Oxycodone to Morphine Rotation
There is clear evidence that—with appropriate patient selection and opioid selection—outcomes, including improved function, are better when opioid therapy is considered in certain chronic non-terminal pain.1-3 With opioid therapy that may last a lifetime, opioid rotation will have to be periodically used to improve analgesia, minimize tolerance, and reduce side effects of opioid therapy in both malignant and non-malignant pain syndromes.3,4
Opioid rotation can be done by changing the drug or the route of administration.2,4 Long acting opioids have been associated with better analgesia, less side effects, better patient compliance and reduced risk of tolerance and aberrant drug behavior/addiction and abuse.4 Opioids, like methadone, have been a common rotation for one long acting opioid to another.4 However, in view of methadone’s association with drug addiction and its complex pharmacokinetics, many patients and doctors elect not to use it in chronic non-terminal pain conditions.

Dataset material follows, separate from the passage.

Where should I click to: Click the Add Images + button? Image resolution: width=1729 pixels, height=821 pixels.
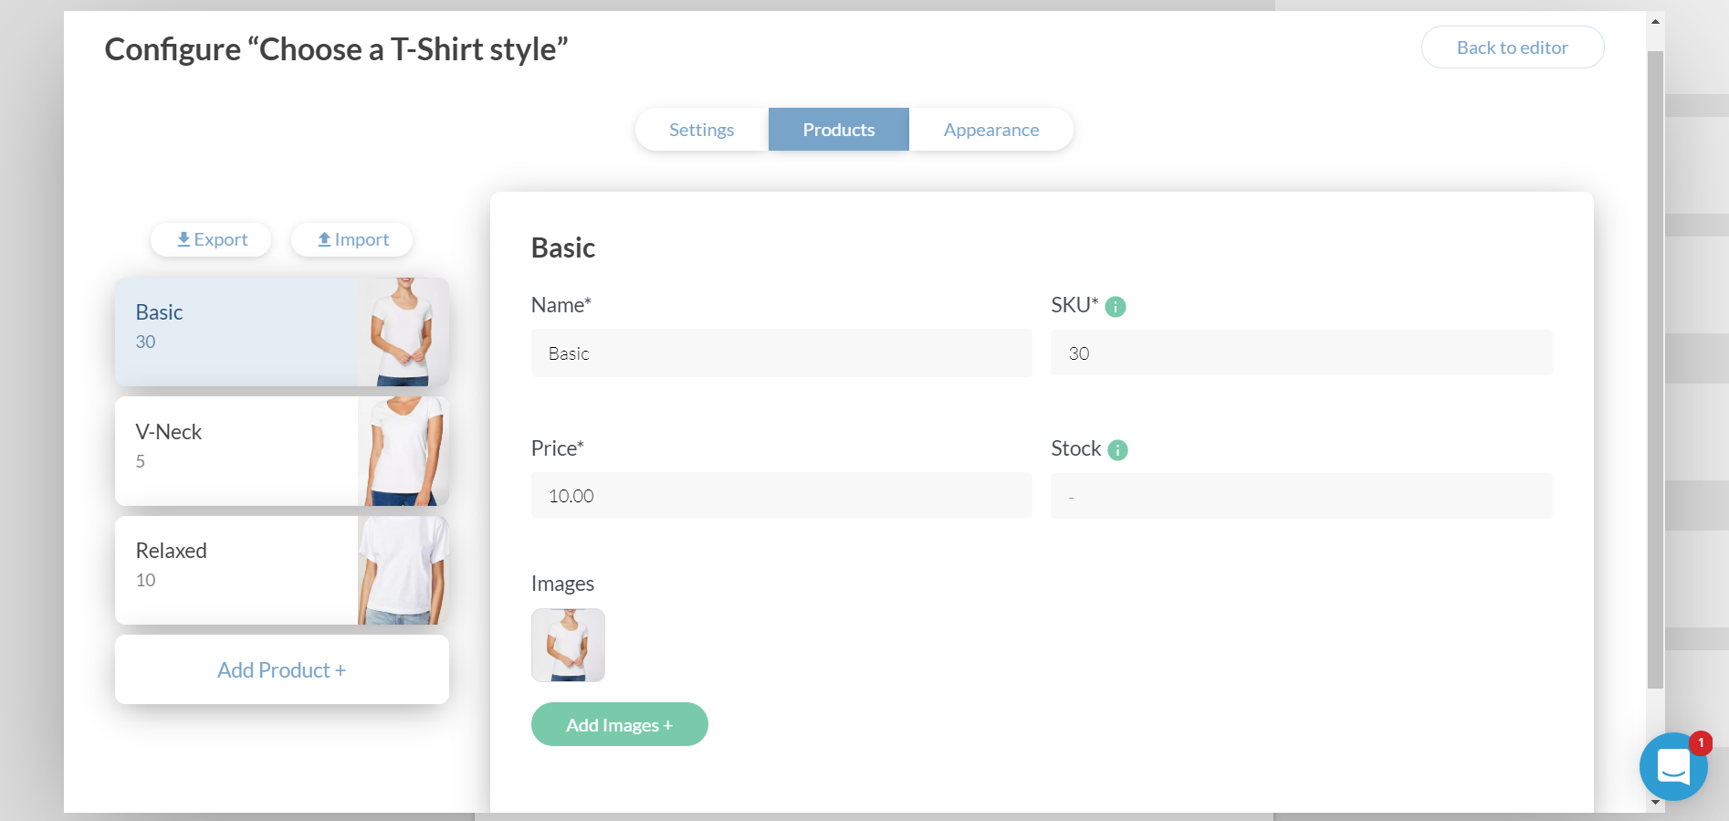(619, 724)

This is further complicated by the fact that there may be incomplete cross-tolerance between opioids.3,4 This could be due to differences in opioid receptors, occupancy, or efficacy. Though opioid rotation has been associated with improved analgesia, there have been significant side effects during rotation.2,4 These include dose escalation, symptoms of overdose and, most annoyingly, withdrawal symptoms.2,4 The withdrawal symptoms vary in severity and include cold sweats, headaches, feeling cold, and insomnia.2,4 These symptoms can be quite distressing and can occur in up to 32% of cases of long acting opioid rotation.4
We attempted both rapid and gradual opioid rotation with the aim of finding a better rotation approach having less side effects and/or withdrawal symptoms.
We attempted to covert a regimen of sustained release oxycodone (OSR) to sustained release morphine (MSR). Initially, we attempted to convert oxycodone to Morphine using a standard 1:1.5 ratio. This was done in single step over 7 to 10 days. This, however, resulted in poor compliance by the patient, mostly due to withdrawal symptoms. As a result, most patients abandoned the process.

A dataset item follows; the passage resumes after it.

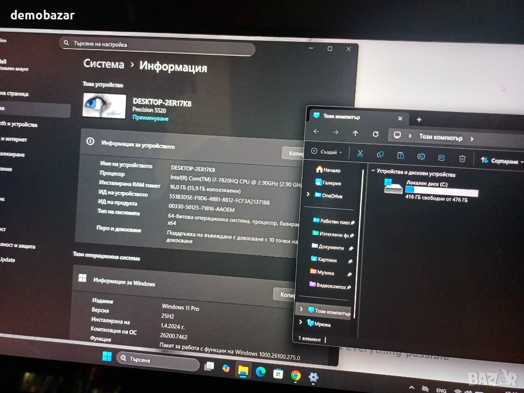Open the Сортиране (Sort) dropdown

pos(501,161)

To avoid these symptoms, we elected to do a gradual conversion from oxycodone SR to morphine SR. In this study, we converted only 50% of the initial oxycodone dose to long acting morphine, while the remaining 50% was left as sustained release oxycodone. For breakthrough pain, immediate release morphine (MSIR) was used. Every two weeks, a further 50% of the remaining dose of oxycodone was converted to morphine. Once the total daily dose of oxycodone was less than 30 mg, we discontinued all oxycodone and used only morphine along with MSIR, for breakthrough pain. Clonidine 0.1mg weekly patches were also used to reduce withdrawal symptoms.
A total of 15 male patients (ages 34-52) taking 140-180mg of Oxycodone daily (in the form of both sustained release and immediate release for break through pain) for mechanical low back pain were included. Their pain syndromes did not respond to physical therapy nor interventional pain management. All of those selected had already failed the initial short period (7-10 days) conversion from oxycodone to morphine (1:1.5 ratio) due to withdrawal symptoms. All selected patients were free of any litigations (including worker compensation) to avoid potential symptoms magnification for secondary gain. Random urine testing confirmed the absence of illegal and/or non-prescribed opioid/drugs.
History and complete physical examination was performed. This included Waddell testing, McGill questionnaire, and pain drawings. All candidates signed opioid agreements and random urine testing was performed. None of the urine test came back positive for illicit drugs before the trial. Using the gradual tapering/ conversion (50% reduction from oxycodone to morphine sustained release), we were able to successfully convert all patients to morphine (both single dose and MSIR 15mg BID). The final ratio of morphine to oxycodone was 1:1-1.2. Three patients (20%) developed mild withdrawal symptoms. Pain relief was comparable to the analgesia provided by oxycodone derivatives. Two patients had mild itching (defined as not requiring any intervention). Three patients experienced nausea in the first week of the trial but, again, no treatment was needed.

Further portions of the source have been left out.